Source : BP Statistical Review, 2014
C’est encore oui pour pétrole et charbon sur des périodes longues dans le monde.
Évolutions respectives des prix spot (donc pour achat immédiat) du charbon pour deux zones importatrices (échelle de gauche, en dollars par tonne) et du pétrole (courbe bleue, échelle de droite, dollars par baril).
NB : les USA n’importent pas de charbon.
Ici encore, sans que la corrélation ne soit parfaite, les prix du pétrole et du charbon importé semblent bien se répondre : ils ont tendance à monter ou descendre ensemble, avec des amplitudes proches.
Source : BP Statistical Review, 2014
Et cela reste vrai pour la France et pour une période encore plus longue !
Évolutions respectives des prix à l’importation des énergies pour la France depuis 1970.
Ici encore pétrole et gaz semblent bien monter ou descendre ensemble, et cela reste vrai dans une moindre mesure pour le charbon.
Source : Bilan énergétique de la France pour 2009, Service de l’observation et des statistique (Commissariat Général au Développement Durable), juin 2010.
Maintenant que nous avons fait ce constat, la bonne question est d’essayer de comprendre pourquoi ! Une raison qui pourrait venir immédiatement à l’esprit serait une espèce d’application de la « loi du plus fort », puisque le pétrole est la première des énergies consommées dans le monde, avec environ un tiers du total exprimé en énergie primaire.
Part de chaque source dans la consommation d’énergie primaire de l’humanité en 2013.
Compilation de l’auteur sur données BP Statistical Review, Woods Hole Centre.
Mais cet argument n’offre que peu de prise à un raisonnement construit : pourquoi donc le charbon, qui sert avant tout à alimenter des centrales électriques, verrait-il son prix varier comme celui du pétrole, sachant que l’essentiel de son coût de production et de transport est du coût de main d’oeuvre au sens classique du terme ?
L’exclusivité a ses limites, c’est une question de temps
En fait, l’explication n’est probablement pas à chercher du côté des coûts de production, qui seraient corrélés les uns aux autres, mais plutôt du côté des conséquences d’une évidence : la quasi-totalité de l’énergie consommée dans les pays occidentaux est vendue – et non donnée – au consommateur final.
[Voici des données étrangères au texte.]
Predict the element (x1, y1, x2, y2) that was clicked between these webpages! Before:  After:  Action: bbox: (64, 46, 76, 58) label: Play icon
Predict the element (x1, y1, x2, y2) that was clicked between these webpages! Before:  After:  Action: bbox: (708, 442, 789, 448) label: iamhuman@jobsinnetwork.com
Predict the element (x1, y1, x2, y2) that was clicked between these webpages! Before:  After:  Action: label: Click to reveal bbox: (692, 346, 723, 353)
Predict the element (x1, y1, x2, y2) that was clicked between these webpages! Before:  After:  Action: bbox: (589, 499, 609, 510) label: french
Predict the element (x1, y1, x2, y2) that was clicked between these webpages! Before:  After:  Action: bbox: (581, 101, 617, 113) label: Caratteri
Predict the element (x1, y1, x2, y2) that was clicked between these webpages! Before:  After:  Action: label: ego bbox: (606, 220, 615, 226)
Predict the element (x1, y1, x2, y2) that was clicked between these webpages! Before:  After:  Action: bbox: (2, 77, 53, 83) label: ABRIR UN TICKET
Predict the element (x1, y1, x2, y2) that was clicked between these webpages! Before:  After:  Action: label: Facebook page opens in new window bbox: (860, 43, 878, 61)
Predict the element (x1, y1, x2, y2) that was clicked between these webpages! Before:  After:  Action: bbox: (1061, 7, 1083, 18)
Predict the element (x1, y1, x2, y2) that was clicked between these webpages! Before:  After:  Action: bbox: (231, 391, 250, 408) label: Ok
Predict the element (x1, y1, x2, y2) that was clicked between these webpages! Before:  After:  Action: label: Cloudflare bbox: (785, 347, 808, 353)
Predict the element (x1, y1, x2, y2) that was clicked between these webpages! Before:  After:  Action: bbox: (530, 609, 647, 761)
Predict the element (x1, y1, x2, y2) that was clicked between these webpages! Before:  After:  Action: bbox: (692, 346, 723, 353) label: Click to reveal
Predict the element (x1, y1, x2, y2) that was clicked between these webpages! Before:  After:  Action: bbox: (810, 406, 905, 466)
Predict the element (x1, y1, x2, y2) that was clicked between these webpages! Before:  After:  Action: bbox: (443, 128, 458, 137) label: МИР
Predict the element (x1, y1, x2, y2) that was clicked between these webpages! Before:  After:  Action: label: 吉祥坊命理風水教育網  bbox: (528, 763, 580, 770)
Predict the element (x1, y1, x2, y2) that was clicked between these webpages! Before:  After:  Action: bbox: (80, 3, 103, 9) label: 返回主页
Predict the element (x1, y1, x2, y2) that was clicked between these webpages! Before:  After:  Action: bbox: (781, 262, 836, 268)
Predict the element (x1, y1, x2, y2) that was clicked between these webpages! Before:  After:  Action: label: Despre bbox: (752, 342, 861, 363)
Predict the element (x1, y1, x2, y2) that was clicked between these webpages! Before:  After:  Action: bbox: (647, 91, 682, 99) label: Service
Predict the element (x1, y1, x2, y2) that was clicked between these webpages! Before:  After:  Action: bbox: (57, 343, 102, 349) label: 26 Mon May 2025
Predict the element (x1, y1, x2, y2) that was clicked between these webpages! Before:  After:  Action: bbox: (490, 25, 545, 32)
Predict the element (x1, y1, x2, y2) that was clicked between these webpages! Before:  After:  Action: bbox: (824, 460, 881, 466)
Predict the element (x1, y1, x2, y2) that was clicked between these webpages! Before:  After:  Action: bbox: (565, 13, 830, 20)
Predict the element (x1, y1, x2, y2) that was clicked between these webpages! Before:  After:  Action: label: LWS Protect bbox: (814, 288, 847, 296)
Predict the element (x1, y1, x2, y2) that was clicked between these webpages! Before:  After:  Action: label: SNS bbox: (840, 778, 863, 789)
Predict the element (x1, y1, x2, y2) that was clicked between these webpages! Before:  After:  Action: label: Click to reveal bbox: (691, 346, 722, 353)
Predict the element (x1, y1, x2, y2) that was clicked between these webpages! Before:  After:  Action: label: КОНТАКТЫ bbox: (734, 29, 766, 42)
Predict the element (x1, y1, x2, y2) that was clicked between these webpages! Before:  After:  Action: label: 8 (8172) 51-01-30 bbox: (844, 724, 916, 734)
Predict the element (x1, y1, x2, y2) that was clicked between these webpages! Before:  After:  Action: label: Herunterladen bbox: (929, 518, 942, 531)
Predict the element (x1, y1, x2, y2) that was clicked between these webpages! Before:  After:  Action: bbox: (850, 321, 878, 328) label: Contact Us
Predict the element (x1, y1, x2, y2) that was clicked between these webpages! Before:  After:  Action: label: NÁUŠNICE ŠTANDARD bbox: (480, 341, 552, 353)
Or un processus de vente suppose – quelle originalité ! – des acheteurs et des vendeurs. Si pour un produit donné le nombre de demandeurs augmente, ou l’envie de ces derniers de disposer du produit en quantités croissantes, sans que rien ne change côté production, le prix monte quand même et les producteurs empochent plus d’argent, point.
Mais quand le prix du pétrole monte, cela donne envie à certains consommateurs d’utiliser d’autres énergies pour certains usages, lorsque la substitution est possible. Certaines substitutions sont quasi immédiates (par exemple dans une chaudière multi-énergies, on enfourne ce que l’on veut en fonction des prix du moment, et certaines centrales électriques sont dotées de ce genre de dispositif), d’autres demandent quelques années. Dans tous les cas de figure cela crée une demande supplémentaire suffisante pour faire monter les prix des autres énergies. Symétriquement quand le prix du pétrole baisse on peut revenir au pétrole pour certains usages pour lesquels on avait choisi du charbon ou du gaz.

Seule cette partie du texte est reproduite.